Fragmento proporcionado:
▶

El fraile franciscano Diego López Cogolludo relata que quienes sobrevivían a su picadura “quedaban todos pálidos que parecían difuntos, sin cabellos, peladas las cejas muchos, todos tan quebrados, que aunque hubiesen tenido solo dos días de calentura y poco dolor de huesos, como a mí me sucedió, en muchos no podían recobrar sus fuerzas”.

En los libros sagrados de los mayas, el Popol Vuh y el Chilam Balam de Chumayel se lee que los señores de Xibalbá encargaron al mosquito la misión de atacar a los hombres: “Pica a cada uno de ellos. Muerde primeramente al que esté sentado primero y después acaba por picarlos a todos”.

En su muy aleccionadora Breve historia y antología de la fiebre amarilla (1964), Salvador Novo relata que el “yekik” o vómito de sangre llenó la zona maya de “muertes súbitas y arrebatadas” entre 1480 y 1485, cuando ocurrió una de las primeras epidemias de que hay registro en América. Diego de Landa registró otro “vómito de sangre” en 1576.

“Los conquistadores nos dieron la viruela a trueque de la fiebre amarilla”, escribió Novo. Los hombres de Colón fueron atacados por unas fiebres misteriosas al desembarcar en la isla Isabela: salieron huyendo de ahí, sin saber que llevaban el mosquito flotando en las barricas destinadas a saciar la sed de la tripulación. El Aedes aegypti siguió a Colón a Santo Domingo y de ahí pasó a Cuba, las Antillas, Puerto Rico, Colombia, Jamaica y Panamá (devastando también a los indígenas).

“Se nos murieron muchos soldados —escribió Bernal Díaz de Castillo—, además de esto, todos los más adolecimos y se nos hacían unas malas llagas en las piernas”.

Se sabe que Hernán Cortés cambió tres veces la ubicación de Veracruz debido a las condiciones insalubres del terreno.
“Tumba de españoles”, llamaron al puerto en las ordenanzas con que se fundó la ciudad de Puebla. El padre Zumárraga rogaba en 1527 que los españoles no viajaran a las tierras recién conquistadas en los meses cálidos, pues los recién llegados fallecían a los pocos días de pisar el puerto.

Describe López de Cogolludo los síntomas de la enfermedad: “Comenzaba con un gravísimo e intenso dolor de cabeza y de todos los huesos del cuerpo, tan violento, que parecía descoyuntarse… Al rato daba tras el dolor calentura vehementísima que a los más ocasionaba delirios”.

◀

Ítems del conjunto:

▶

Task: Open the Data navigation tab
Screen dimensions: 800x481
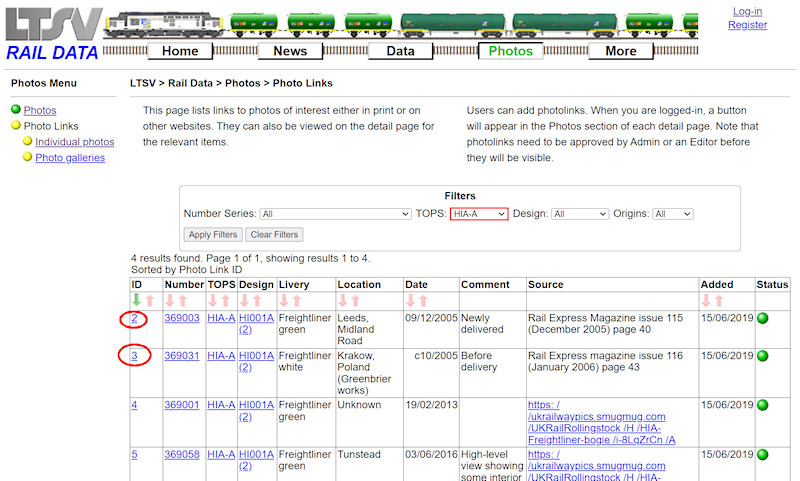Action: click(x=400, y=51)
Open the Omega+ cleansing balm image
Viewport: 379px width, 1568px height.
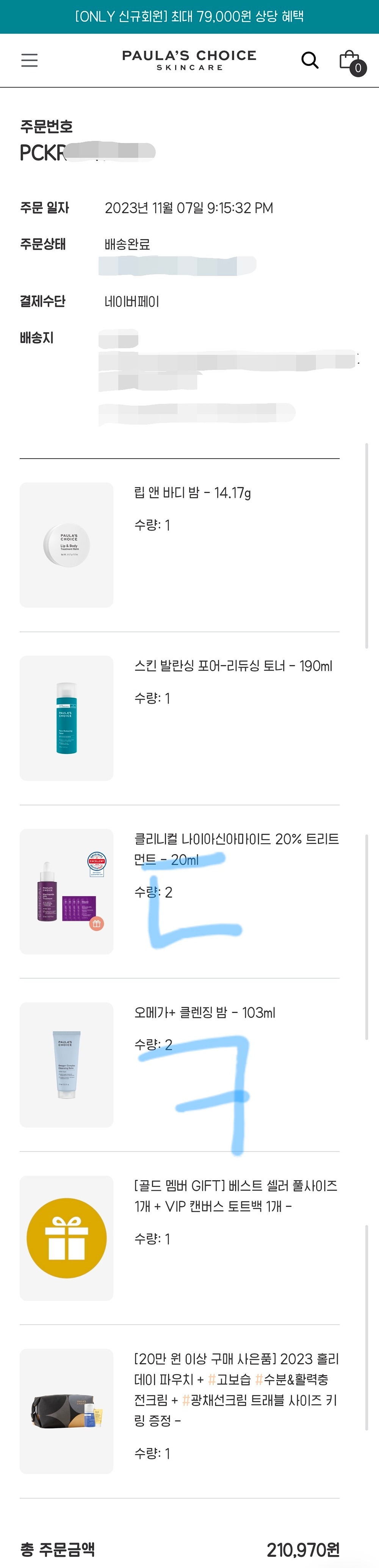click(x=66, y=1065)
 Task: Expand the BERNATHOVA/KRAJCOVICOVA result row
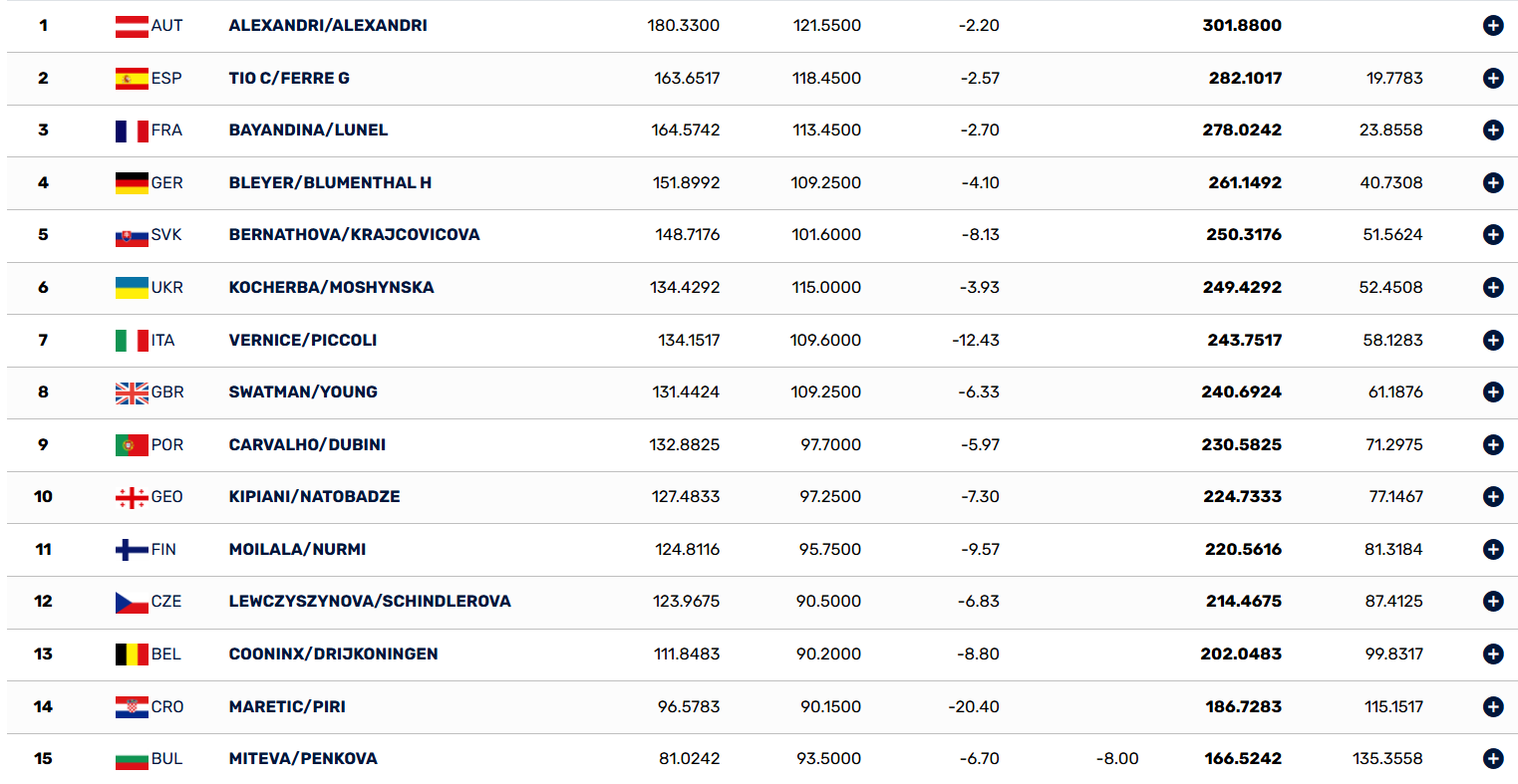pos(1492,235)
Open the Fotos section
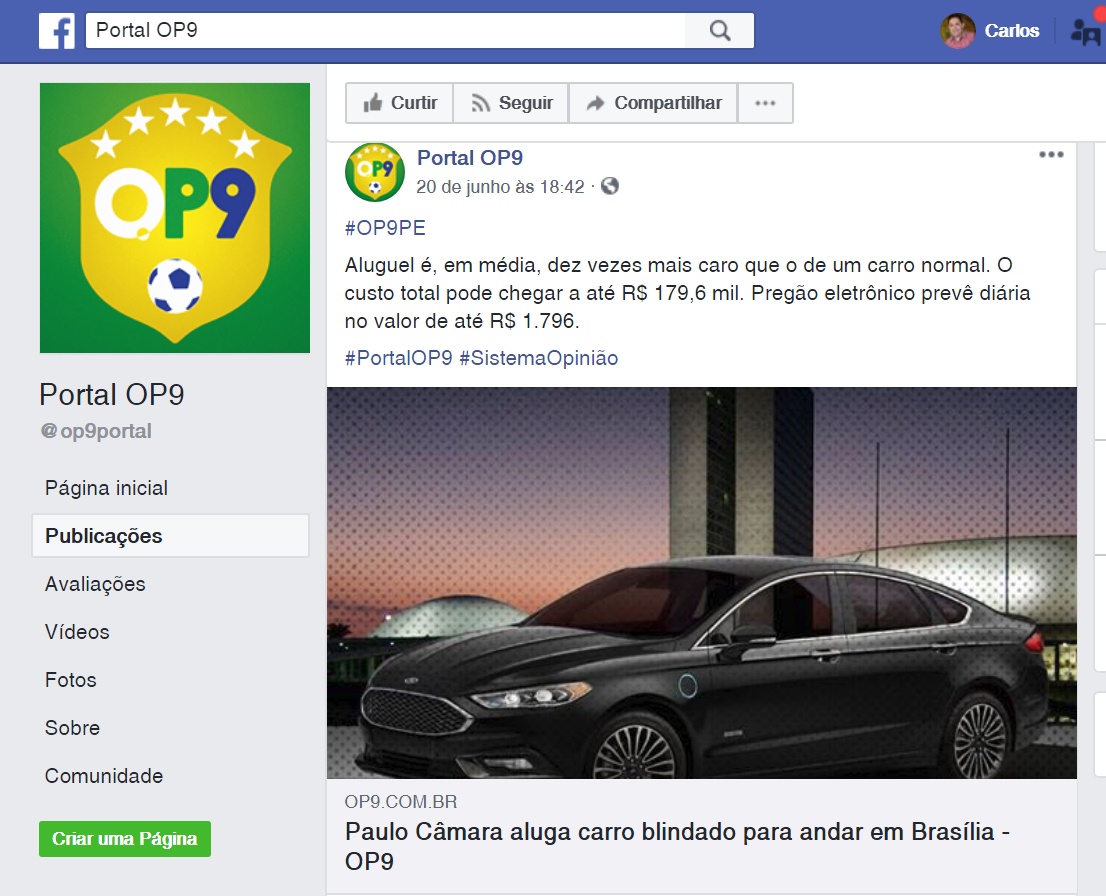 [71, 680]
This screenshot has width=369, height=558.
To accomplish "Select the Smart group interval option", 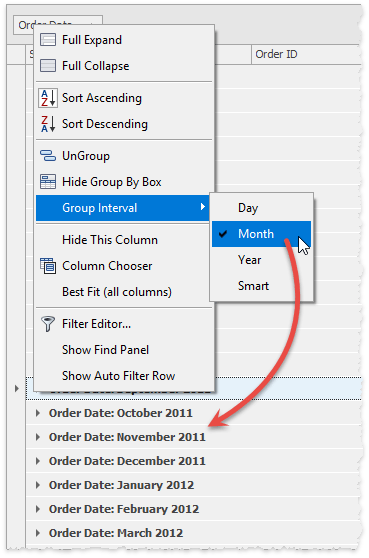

◀

Instrucciones:
- 1) Reproduzca del fragmento sobre la fiebre amarilla el pasaje que comienza con "Se sabe que" y continúa hasta "pisar el puerto.".
- 2) Resuma en dos oraciones el fragmento sobre la fiebre amarilla.
- 3) Prosiga el fragmento sobre la fiebre amarilla a partir de la cita de López de Cogolludo con la que concluye.

Respuestas por tarea:
- 1)
Se sabe que Hernán Cortés cambió tres veces la ubicación de Veracruz debido a las condiciones insalubres del terreno.
“Tumba de españoles”, llamaron al puerto en las ordenanzas con que se fundó la ciudad de Puebla. El padre Zumárraga rogaba en 1527 que los españoles no viajaran a las tierras recién conquistadas en los meses cálidos, pues los recién llegados fallecían a los pocos días de pisar el puerto.

- 2) Según Salvador Novo, el vómito de sangre causó en la zona maya una de las primeras epidemias de que hay registro en América, entre 1480 y 1485. Los hombres de Colón llevaron el mosquito Aedes aegypti en sus barricas a Santo Domingo y de ahí a otras tierras, y en el puerto que las ordenanzas de Puebla llamaron "tumba de españoles" los recién llegados morían a los pocos días.

- 3)
Llegaba, a continuación, la muerte: “Seguíanse unos vómitos como de sangre podrida y de estos, muy pocos quedaban vivos… A los más, al tercer día parecían remitirse totalmente la calentura, decían que ya no sentían dolor alguno, cesaba el delirio, conversaban muy en juicio, pero no podían comer ni beber cosa alguna, y así duraban otro u otros días, con que hablando y diciendo que estaban buenos, espiraban”.

La fiebre cundió en Veracruz, Campeche y Yucatán. Hay registro de que en 1648 sucedió una violentísima. Las ciudades se diezmaron. Cuenta Novo que la gente moría “al mayoreo”. Un médico francés relató que las víctimas presentaban vómito constante, evacuaciones de verde o negro, y hemorragias por la nariz y el ano.

Novo recogió los relatos sobre la fiebre amarilla dejados por un puñado de viajeros ilustres: Humboldt, Madame Calderón de la Barca, Charles Joseph Latrobe, Brantz Mayer, la condesa Kollonitz y Desiré Charnay, entre otros. Todos ellos entraron a México por “la puerta del infierno” y dejaron testimonios sobrecogedores sobre compañeros de viaje que vieron morir: sobre una ciudad que caía enferma cada año, tronchando las vidas de cientos de personas.

En el libro de Salvador Novo se habla de una pequeña plazuela ubicada en la ciudad de México: la plaza Carlos Finlay. “Los transeúntes ignoran quién haya sido el personaje en cuyo honor y memoria lleva aquella plaza su nombre”. Finlay es el médico cubano que en 1881 descubrió que el Aedes aegypti era el transmisor de la fiebre amarilla. Ese año comenzó al persecución de este insecto. Tuvieron que pasar más de 40 (1925) para que se diera a conocer el último caso de fiebre amarilla en México.

En 2017, las autoridades de salud de México alertaron de nuevos casos en Brasil, Venezuela, Bolivia y Colombia: de la amenaza de que algún día “el vómito colonial” volviera a México.